В свадебном приглашении, присланном Корчному, речь шла о дочери Найдорфа от второго брака — вся его первая семья погибла в Польше во
время войны; сам он после Олимпиады 1939 года остался в Аргентине. Хотя Найдорф на протяжении нескольких послевоенных десятилетий с успехом продолжал играть в шахматы, профессионалом он не был и призы в турнирах его мало интересовали: сделав деньги в 50-х годах в страховом бизнесе, Найдорф был богатым человеком и любил это подчеркивать. Однажды, показывая Корчному свой «Ролекс», он гордо заявил: «Эти часики стоят больше, чем весь бюджет нашего турнира». В другой раз, когда Мигеля допекали вопросами о его состоянии, он воскликнул: «Да, я миллионер! И не на песо, я на доллары миллионер!» Впрочем, к деньгам относился философски. «Ну, что ж с того, что у меня много денег, желудок-то у меня один», — говорил он.
Найдорф всю жизнь был неравнодушен к женским улыбкам, и недаром Смыслов помнит до сих пор, как Мигель учил его отвечать на вопросы южноамериканских сеньорит: «Seflor ocupado?» - «No». - «Casado?» -«Muy росо». - «Cuanto hijos tiene?» - «No hijos!»[ 5 ]
Он был живой, непоседливый, эмоциональный человек, с трудом сохранявший молчание и во время партии. «Не правда ли, я сыграл гениально?» - эту фразу от него слышали многие, когда он, не в силах сдержать эмоций, перебегал от доски к доске, пока соперник думал над ходом. Случалось, он заговаривал с партнером во время игры, порой обращался к зрителям. Может быть, из-за этой живости его и постоянной разговорчивости я совсем не воспринимал Найдорфа как старого человека.
Он обожал всяческого рода шутки, розыгрыши, пари — на исход партии, турнира, на ход, который будет сделан Карповым или Каспаровым в очередной партии их матча. «Сто долларов!», «Двести долларов!» — нередко можно было услышать от него в качестве контраргумента в споре или дискуссии. В Гронингене (1946) он выиграл 500 гульденов у Флора, поспорив с тем, что обязательно победит Ботвинника. В другой раз, когда на турнире в Америке Ройбен Фаин предложил ему ничью в коневом эндшпиле без пешки, то услышал от рассерженного Найдорфа: «Двести долларов, если тебе удастся ее сделать!»

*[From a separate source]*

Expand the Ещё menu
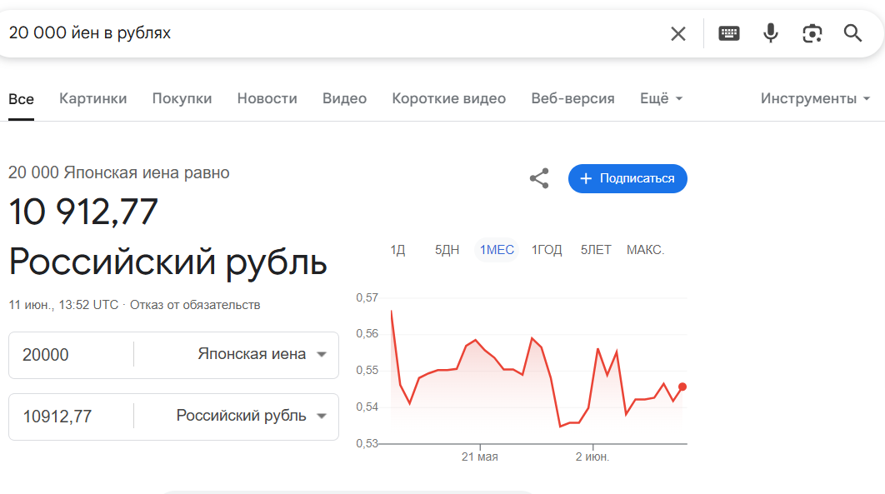Screen dimensions: 885x494 661,98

Мы сыграли с ним две партии. Одна из них, в Вейк-ан-Зее в январе 1978 года, закончилась вничью, но несколькими месяцами позже в Сан-Паулу мне удалось выиграть. Перед самым концом Мигель расставил красивую ловушку и испытующе поглядывал на меня. После партии ему не хотелось смотреть тонкости дебюта: он предпочитал анализировать осложнения, возникавшие, если бы я соблазнился естественным продолжением.